PUEBLO COUNTY, Colo. (KRDO) -- Here at American Fertilizer Company, the outlook is grim.
At the front desk, owner and operator, John Dionisio, keeps a hand-written log of the fertilizer costs through the years, on worn pieces of paper.
Pulling the taped sheets from his computer tower, he loops back two, three sheets.
"There it is. In April 2020, the 32 [fertilizer] was $250 a ton," he says, then flipping forward one sheet, one year. "In April 2021, it was $422 a ton, and in 2022, it's $705 a ton."
The "32" refers to a liquid fertilizer, composed of ammonium nitrate, urea, and water.
It's a tripling - crippling - of fertilizer costs since 2020 that has farmers facing another tough year of production costs.
Those costs will, ultimately, be passed to consumers who have already been saddled with a 9% hike in grocery bills, from last year.
"It was a perfect storm of things going on in the world," laments Dionisio.
Between COVID lockdowns, a shortage of truck drivers, a spike in natural gas prices, and now unknowns with the largest exporter of fertilizers - Russia - Dionisio says the worst is yet to come.
Right now, the fertilizer supply is more expensive and slightly late; next year, the required fertilizer might not even be available, according to the businessman.
This year's costs are translating to a shift in strategy for Rusler Produce, on the Pueblo Mesa.
Ryan Froman, farm manager for Rusler Produce, says they are now planting less corn and more pinto beans -- which require less fertilizer. Rusler is also using more dry fertilizer, combined with manure, instead of liquid fertilizer, "strictly to try and save money," according to Froman.
Unlike direct-to-consumer farms, Froman earmarks a portion of Rusler's yield to the market, which means the farm alone will bear the brunt of rising costs -- despite corn prices being close to the highest they've ever been.
"We set a price before it's even grown, so it's hard to account for increase in costs," says Froman.
Why the increase?
KRDO took a look at what's contributing to the rising cost and increased strain on farmers here and across the state.
The natural gas factor
Natural gas prices are predictors of fertilizer prices, given that natural gas is used to produce nitrogen-based fertilizers; the trends mirror one another.
Demand for natural gas is predicted to grow amid a hot summer forecast in the Southwest, despite production for the commodity, but nearly stopping in 2020.
Russia's Invasion of Ukraine
Russia is the world's largest exporter of natural gas and fertilizer. That country's ban on nitrogen, phosphate, and potassium exports, in a retaliatory move to sanctions, has rattled global markets.

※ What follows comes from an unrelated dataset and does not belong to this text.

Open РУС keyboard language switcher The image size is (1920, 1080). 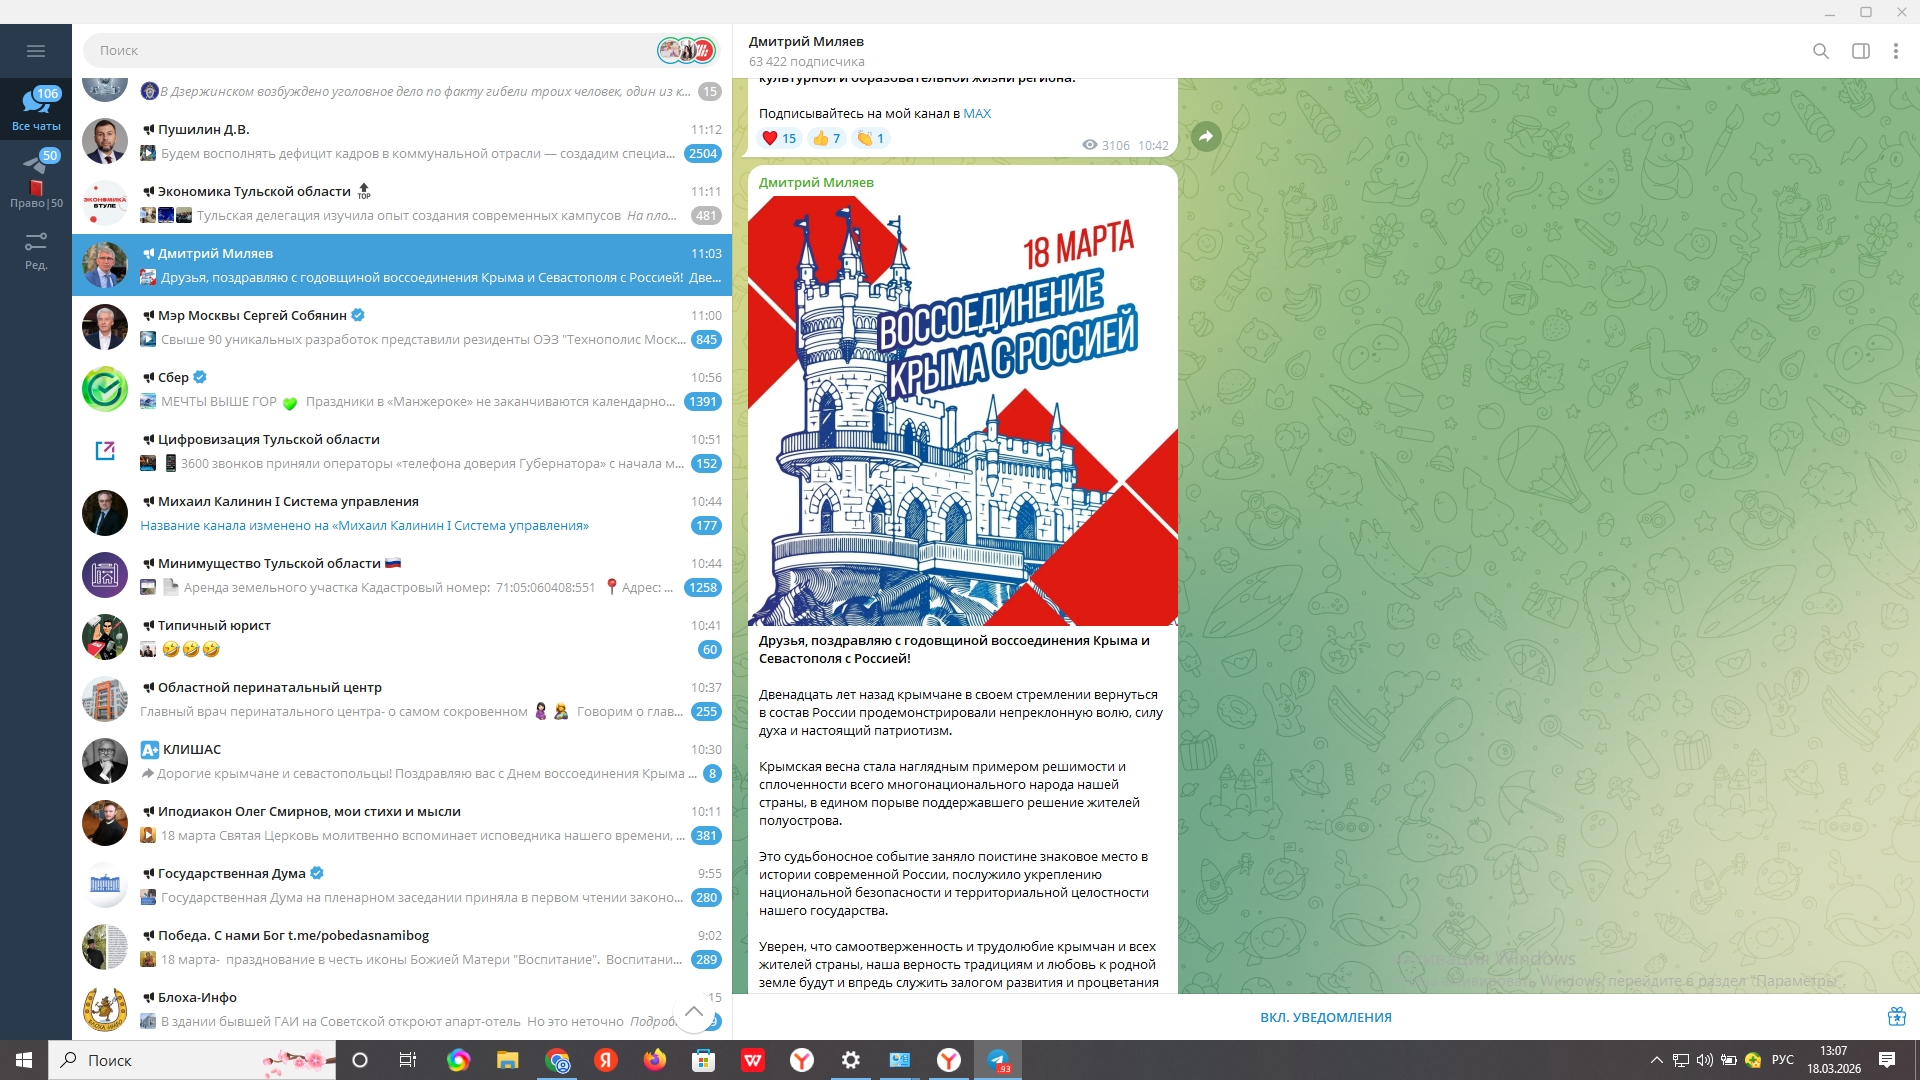1782,1060
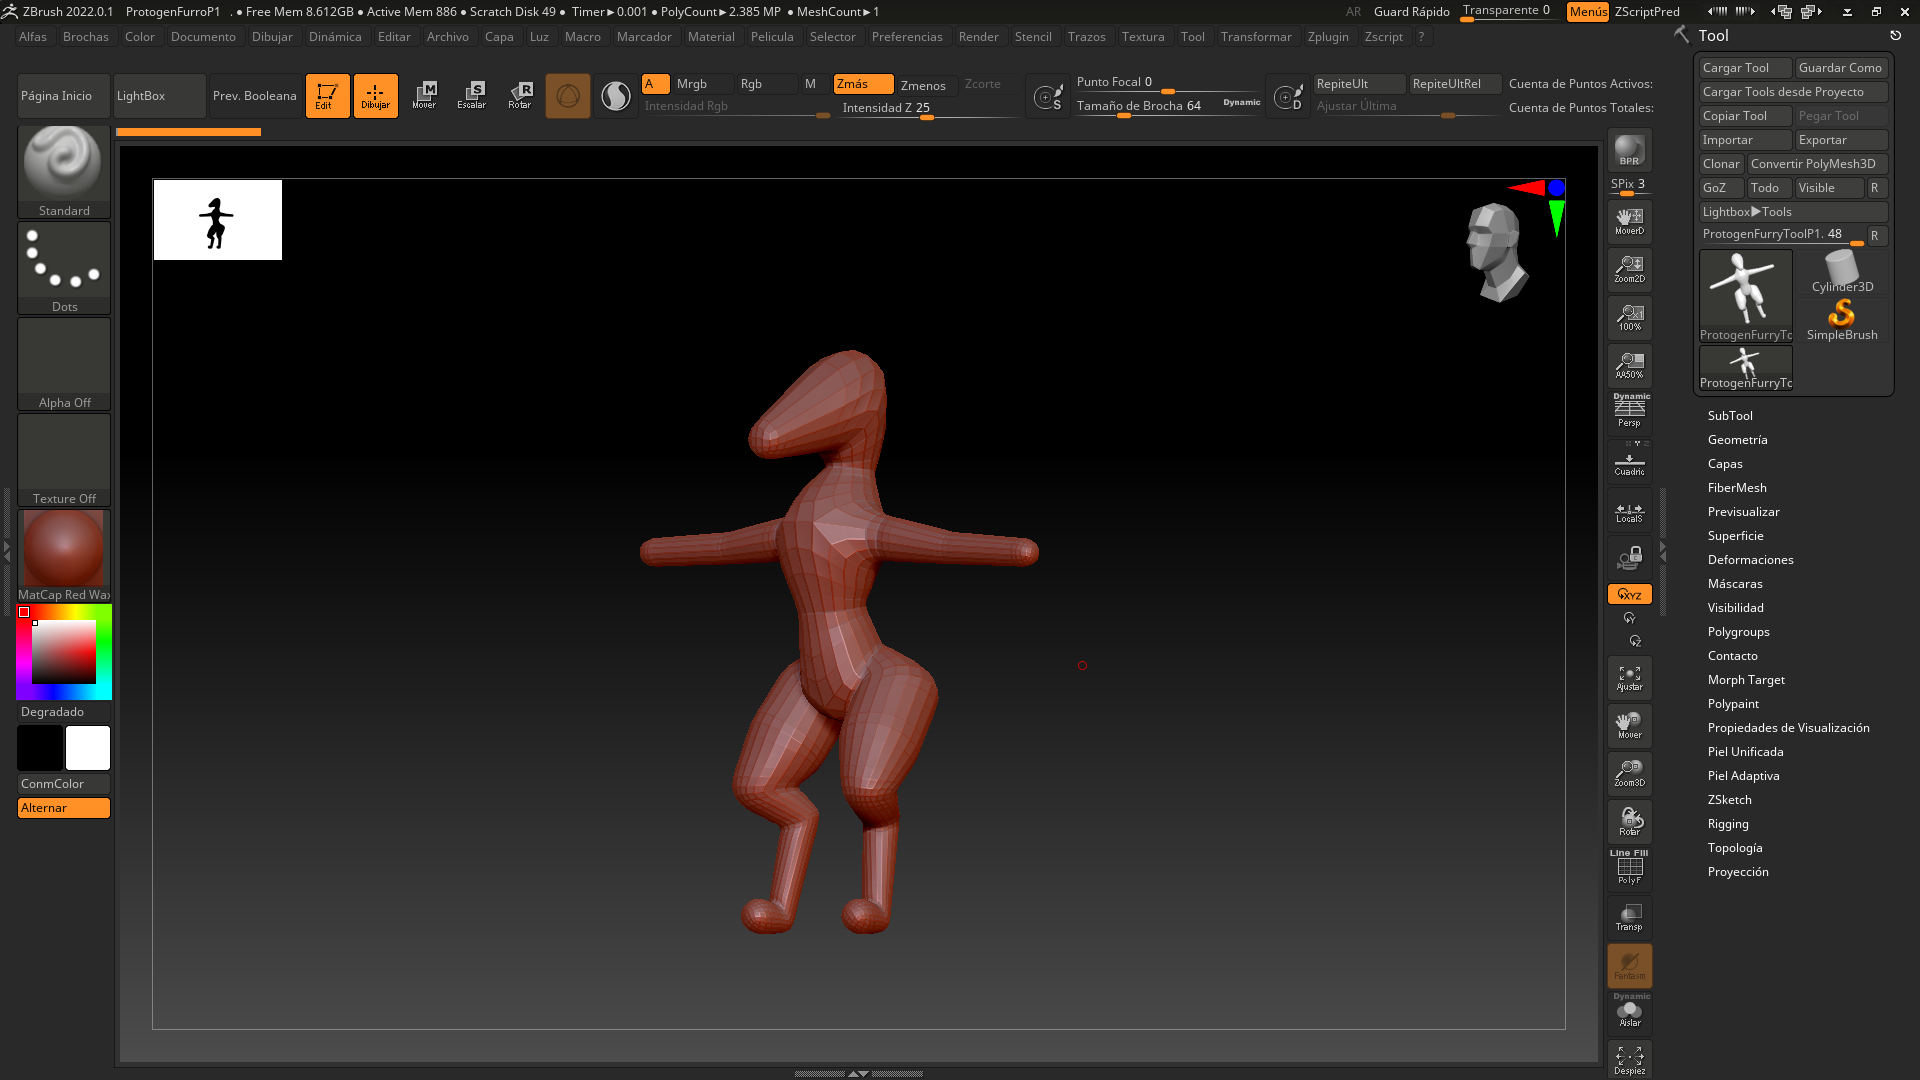Click the Ajustar frame icon
The height and width of the screenshot is (1080, 1920).
click(1629, 678)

The U.S. traditionally imports 9% of its fertilizer from Russia, and won't be as affected as Brazil, which imports 21% of its fertilizer from Russia.
When will prices come down?
Some analysts predict that fertilizer prices will remain high through the coming winter months, if not beyond.
Given the volatility of the market, farmers are having to flex -- something they're used to -- with the changing market landscape.
"You never know what it's going to bring. Every year has its own challenges, whether it's water, fertilizer, mother nature through the growing season. Just try and manage the manage-ables, and do the best with what you have," says Nick Rusler, of Rusler Produce.